Well of course, when they fail to give sound legal footing to such a rejection, it is a letdown to the rule of law. You should not only be disappointed but angry.
I would be more sympathetic to the idea if you could show some recent articles (say past 50 years) that showed the widespread acceptance in the legal community of Vattel as a key influence on current US citizen laws.
Your premise is flawed. NBC is a Constitutional term that is separate from "current U.S. citizen laws." You do understand that right?? The SCOTUS said, "In Minor v. Happersett, Chief Justice Waite, when construing, in behalf of the court, the very provision of the Fourteenth Amendment now in question, said: "The Constitution does not, in words, say who shall be natural-born citizens."" Statutory law cannot change that which is defined outside of our Constitution.

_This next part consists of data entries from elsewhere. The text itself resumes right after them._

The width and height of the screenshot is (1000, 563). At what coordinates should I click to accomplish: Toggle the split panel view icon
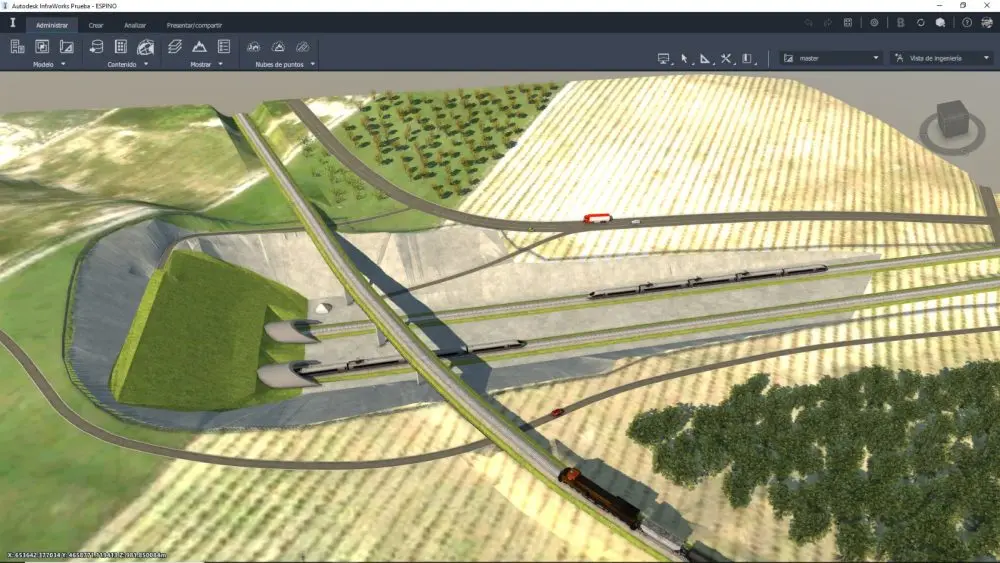(x=748, y=58)
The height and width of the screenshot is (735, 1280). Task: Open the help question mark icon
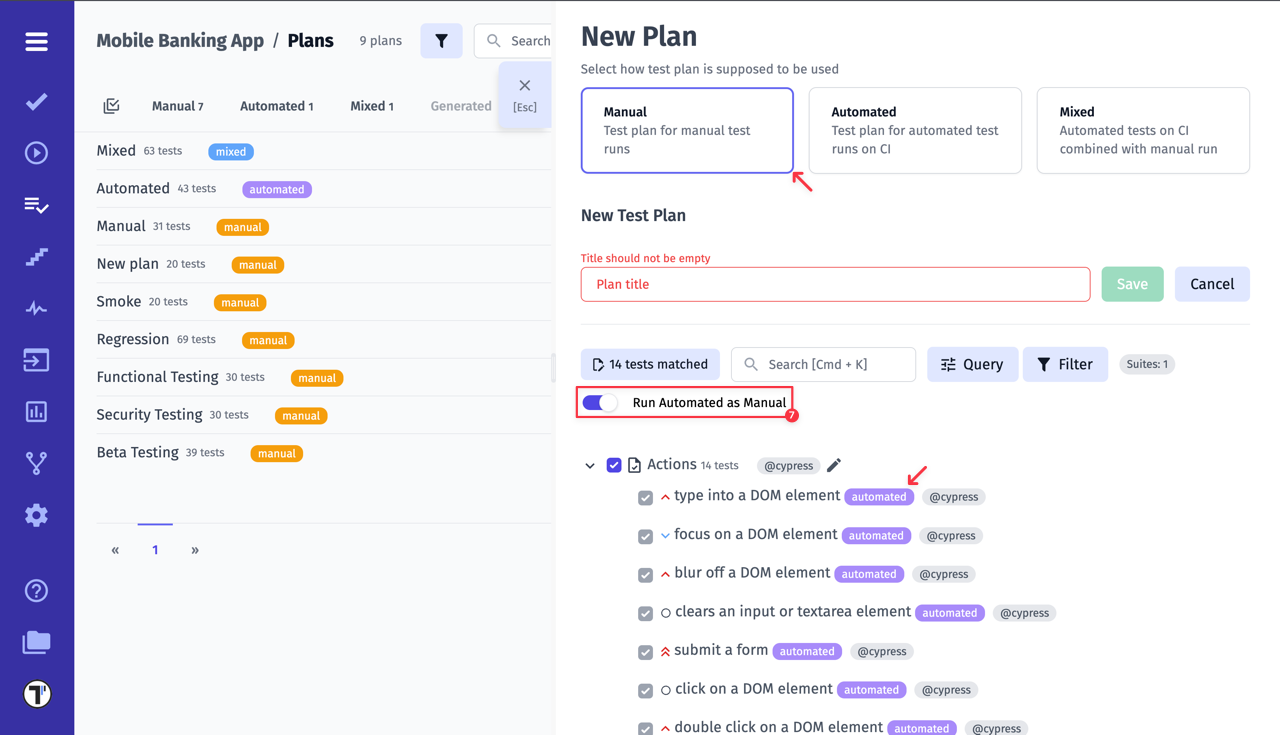coord(37,591)
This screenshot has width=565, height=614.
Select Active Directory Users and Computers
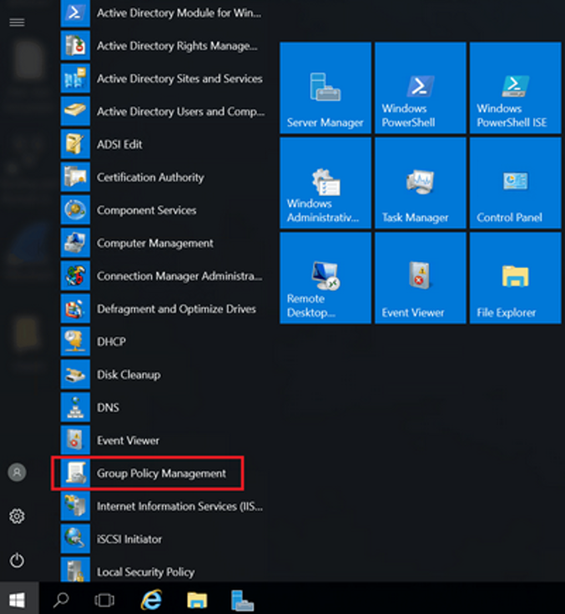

And you err in your thinking, because the legal precedent in Minor is not attributed to Vattel, but it is "the nomenclature of which the framers of the Constitution were familiar." Current laws and current legal cases won't change this. It would require a Constitutional amendment.
Vattel was trotted out only when people started looking for a reason to challenge Obamas eligibility.
It is what it is. The SCOTUS said this was the nomenclature of which the framers were familiar. If that excludes Obama, so be it. Vattel is simply recognized as an authority, and his definition is very succinct. But we don't need it thanks to the Minor definition. Nothing trumps that.
Statutory law cannot change that which is defined in our Constitution. What's defined outside the Constitution is going to be a subject of disagreement, and all sorts of evidence enter into the debate.